Not to worry, I mean even if you were a first responder, what have you really achieved bar proving you were at the front of the queue to scan the morning news, crack open a thesaurus and dutifully rattle out a sentence containing one or more of the listed words? (Hopefully followed by a shower hot enough to scour the imaginary cockroaches off of a meth head).

Topical puns are the comedy equivalent of posting “FIRST!!1!!” on a web forum – dull, hollow and maddeningly repetitive. I get that there are only a finite number of ideas floating around in that intangible cloud we call the collective unconscious, but why make your job even harder by ploughing the exact same furrow as every other hack? Must you align your comedy so rigidly with the news cycle? Doesn’t it bum you out telling jokes that are already going stale halfway up your windpipe? Wouldn’t it be fulfilling to write something that stays funny longer than 24 hours? For Christ’s sake, even the Findus lasagnes you’re lampooning have a better shelf life than that.

I’ve discovered the only way I can enjoy topical puns is to take them at face value. Try it yourself if you like, just find a one-liner comic on Twitter (you know who I’m talking about) and imagine what they’re saying isn’t a joke but a statement of fact. Now respond to the author appropriately; for example:

A comic makes the Findus keepers joke? Bluntly point out to him that he spelled ‘finders’ wrong.
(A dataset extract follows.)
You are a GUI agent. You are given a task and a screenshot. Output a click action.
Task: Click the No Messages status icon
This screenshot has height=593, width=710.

Someone makes the ‘Richard III hide-and-seek champion’ gag? Let them know in painstaking detail that the game hide-and-seek is thought not to have arrived in Europe until several centuries after Richard the Third’s lifetime.

A comedian posts a Gangnam Style parody video? Kick them in the coccyx and leave it at that.
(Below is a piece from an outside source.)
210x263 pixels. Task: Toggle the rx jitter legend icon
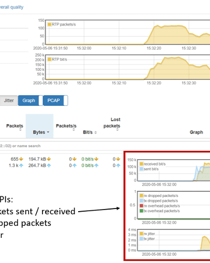[141, 234]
Now some might call this ‘joke pooping’, and to be sure it won’t win you any friends, but if a news headline can be turned upside down for the sake of a cheap pun then surely it’s fine to flip it right-side up again and enjoy it to that end? Fair’s fair; recycle something enough and don’t be surprised when it does the full 360.

Anyway, don’t mind me. Carry on cacking out your news puns - I can’t wait to hear them all over again in a month or two when my elderly father sends them to me as an email forward. And then once more on Radio 4.